[Try it] Begin with the line containing "Click the airline logo in booking option", end with the last line of the records, and retype everything in between exactly, without the pictures.

[Data for processing]
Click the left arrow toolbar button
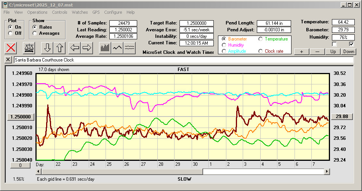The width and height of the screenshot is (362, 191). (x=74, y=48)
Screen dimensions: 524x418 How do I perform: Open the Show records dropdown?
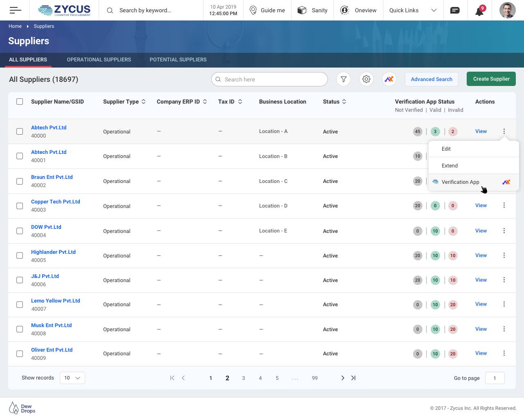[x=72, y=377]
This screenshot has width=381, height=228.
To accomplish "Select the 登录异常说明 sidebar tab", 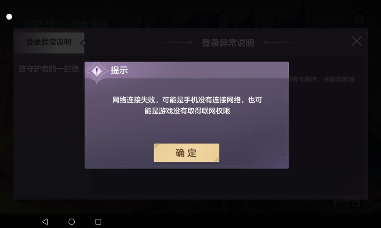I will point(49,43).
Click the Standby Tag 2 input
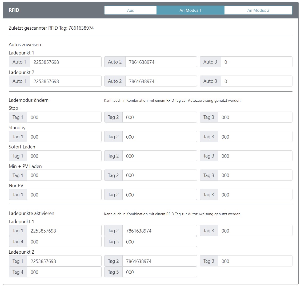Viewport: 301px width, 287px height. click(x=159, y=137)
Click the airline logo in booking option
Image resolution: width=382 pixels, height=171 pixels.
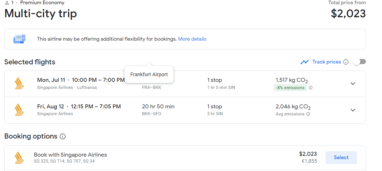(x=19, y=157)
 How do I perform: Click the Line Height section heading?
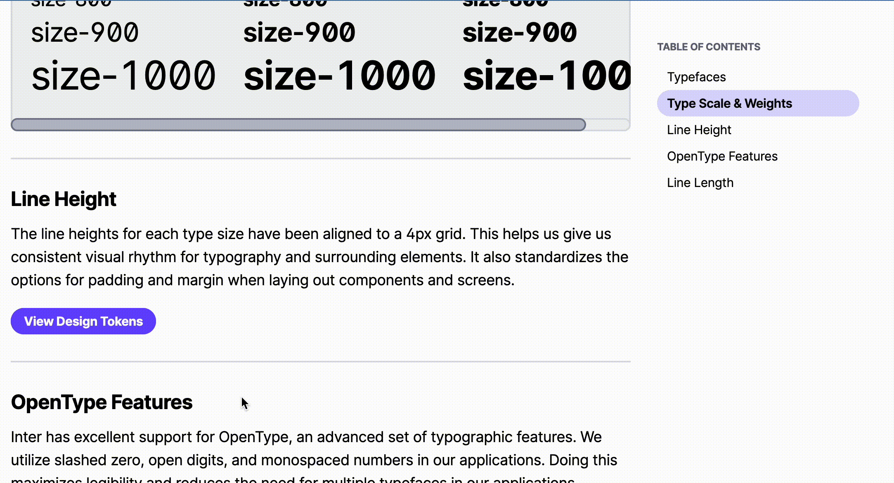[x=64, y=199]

[Output of the task]
Click the airline logo in booking option
Image resolution: width=382 pixels, height=171 pixels.
(x=19, y=157)
 How do I perform: Click the Line Height section heading?
[x=64, y=199]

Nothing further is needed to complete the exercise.